Entendons maintenant l’illustre physicien Mayer. « Il se produit continuellement dans le cerveau vivant des modifications matérielles que l’on caractérise par l’expression d’activités moléculaires, et les opérations de l’esprit de chaque individu sont intimement unies à cette action cérébrale matérielle. Mais c’est une erreur grossière d’identifier ces deux activités qui se produisent parallèlement. Un exemple éclaircira complètement la question. On sait qu’aucune dépêche télégraphique ne peut avoir lieu sans la production concomitante d’une action chimique ; mais ce que dit le télégraphe, c’est-à-dire le contenu de la dépêche, ne peut être considéré en aucune manière comme fonction d’une action électro-chimique. C’est ce que l’on peut dire avec plus de vérité encore du cerveau et de la pensée[2]. »

Comment essaye-t-on de justifier l’affirmation que M. Mayer traitait d’erreur grossière ? Il est impossible de nier la différence des faits matériels et des faits psychiques. Pour se donner le droit d’affirmer néanmoins leur identité, on a recours à la théorie que voici : il s’agit d’un fait unique, mais qui a deux faces : la face objective et la face subjective. Le corps et l’esprit sont une seule et même chose, mais cette même chose se présente sous deux aspects ; il ne s’agit pas d’une différence d’existence, mais d’une simple différence de point de vue.

* **Données fournies**

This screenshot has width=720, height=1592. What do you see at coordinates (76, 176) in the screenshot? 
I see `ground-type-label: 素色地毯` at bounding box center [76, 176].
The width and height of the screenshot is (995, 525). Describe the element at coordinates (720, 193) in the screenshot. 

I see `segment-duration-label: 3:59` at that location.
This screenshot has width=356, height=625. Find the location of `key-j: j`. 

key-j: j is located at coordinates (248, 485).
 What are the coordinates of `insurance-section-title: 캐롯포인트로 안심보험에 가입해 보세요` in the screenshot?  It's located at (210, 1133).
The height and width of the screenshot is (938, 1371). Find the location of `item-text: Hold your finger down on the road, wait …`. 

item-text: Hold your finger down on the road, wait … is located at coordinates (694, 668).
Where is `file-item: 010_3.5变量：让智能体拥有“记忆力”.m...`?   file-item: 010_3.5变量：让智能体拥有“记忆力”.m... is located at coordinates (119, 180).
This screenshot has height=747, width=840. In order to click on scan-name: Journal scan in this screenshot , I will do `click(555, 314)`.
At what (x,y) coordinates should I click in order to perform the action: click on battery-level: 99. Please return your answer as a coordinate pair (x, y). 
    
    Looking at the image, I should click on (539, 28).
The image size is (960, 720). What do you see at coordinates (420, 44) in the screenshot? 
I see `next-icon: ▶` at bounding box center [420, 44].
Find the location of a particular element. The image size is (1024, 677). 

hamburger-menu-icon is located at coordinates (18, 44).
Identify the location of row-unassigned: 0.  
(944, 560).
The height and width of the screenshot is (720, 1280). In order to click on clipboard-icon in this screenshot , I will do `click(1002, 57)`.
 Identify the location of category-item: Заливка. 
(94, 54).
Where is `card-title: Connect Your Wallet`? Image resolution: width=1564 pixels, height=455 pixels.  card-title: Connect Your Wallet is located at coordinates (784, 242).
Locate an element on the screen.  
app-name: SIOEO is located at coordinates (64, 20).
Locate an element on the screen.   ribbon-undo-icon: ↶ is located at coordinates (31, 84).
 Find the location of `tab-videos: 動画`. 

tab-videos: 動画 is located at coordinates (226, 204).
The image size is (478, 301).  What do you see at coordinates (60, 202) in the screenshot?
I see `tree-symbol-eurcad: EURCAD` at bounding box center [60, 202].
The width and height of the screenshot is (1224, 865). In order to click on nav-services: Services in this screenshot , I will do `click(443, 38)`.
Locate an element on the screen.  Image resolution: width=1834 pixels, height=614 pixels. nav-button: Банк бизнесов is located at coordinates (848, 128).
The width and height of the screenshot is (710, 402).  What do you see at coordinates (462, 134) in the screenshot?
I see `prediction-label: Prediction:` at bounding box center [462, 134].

* **Travail demandé**
1) Selon le texte sur le cerveau et la pensée, quelle action se produit toujours en même temps qu'une dépêche télégraphique ?
2) Donnez la suite du texte sur le cerveau et la pensée, s'il vous plaît.

* **Réponses**
1) Une action chimique.

2)
M. Lewes, entre autres, a clairement émis cette pensée. Il a écrit : « On peut indifféremment appeler la sensation un processus nerveux ou un processus mental, un mouvement moléculaire ou un état de conscience, parce qu’elle est l’un et l’autre en même temps, et parce qu’il s’agit des deux faces d’une seule et même réalité[3]. » Comme cet auteur déclare qu’il est nécessaire d’adopter franchement le point de vue biologique, c’est-à-dire de regarder les fonctions

  1. Discours de Norwich. Revue des cours scientifiques, n° 1.
  2. Discours aux naturalistes allemands à Insbruck, 1869. Revue des cours scientifiques, 22 janvier 1880.
  3. Lewes, Revue philosophique de décembre 1879, p. 643, et Herzen, Le cerveau et l’activité cérébrale, p. 210.